The creation of virtual worlds in film has been a facet of cinema since its inception. As an enclosed virtual space, cinema necessarily removed the spectator-consumer from the external physical reality of the outside world. Filmmakers continue to exploit new technologies to maintain the mystique of this virtual space. Digital film is the latest of these innovations. This chapter focuses on two progressive directors who have had different initial responses to the digital, Jean Luc Godard (France, 1959-present) and Mike Figgis (UK, 1980-present). Their similarity in outlook and approach has eventually caused a convergence of sorts in their attitude to the digital via a circuitous route that takes in issues of cultural context, aesthetic preference, and political positioning. As exemplars, their work embodies continuity in film that has always grasped as presciently at the future as it has drawn selectively from the past.

A cursory analysis of Godard and Figgis’ approach to the digital suggests divergent paths. Godard expresses apparently negative comments about the digital in an interview of 2001, where he references a cautious approach to the potential manipulation of new technologies. Godard’s contention is this: “The so-called ‘digital’ medium is not a mere technical medium but a medium of thought.
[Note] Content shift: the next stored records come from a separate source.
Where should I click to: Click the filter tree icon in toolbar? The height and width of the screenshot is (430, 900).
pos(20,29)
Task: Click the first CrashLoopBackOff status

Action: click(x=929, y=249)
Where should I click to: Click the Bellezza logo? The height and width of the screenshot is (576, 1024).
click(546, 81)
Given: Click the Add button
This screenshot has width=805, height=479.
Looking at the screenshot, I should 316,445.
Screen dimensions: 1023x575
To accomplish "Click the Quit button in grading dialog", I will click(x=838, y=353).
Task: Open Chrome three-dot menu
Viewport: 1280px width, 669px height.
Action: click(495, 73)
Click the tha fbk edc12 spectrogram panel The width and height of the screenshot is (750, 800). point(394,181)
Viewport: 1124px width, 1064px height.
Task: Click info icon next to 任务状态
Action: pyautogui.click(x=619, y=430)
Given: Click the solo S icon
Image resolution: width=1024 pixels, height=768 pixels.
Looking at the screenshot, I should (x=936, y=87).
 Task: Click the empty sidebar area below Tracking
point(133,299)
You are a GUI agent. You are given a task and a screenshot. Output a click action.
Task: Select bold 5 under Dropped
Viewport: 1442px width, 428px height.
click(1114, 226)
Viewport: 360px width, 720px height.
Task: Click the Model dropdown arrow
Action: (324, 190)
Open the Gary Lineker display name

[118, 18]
And when modern democracies turn technical thought into a separate domain, these modern democracies incline towards totalitarianism” (The Guardian, 10/10/2001). Nine years after this statement, Film Socialisme (2010) is Godard’s first fully digital work. As one of digital cinemas innovators, Figgis was one of its foremost advocates. Yet more recently he has stated, as evinced by icewaterpictures (2008): “Digital technology has just indicated the acceleration of the problem of cultural saturation….”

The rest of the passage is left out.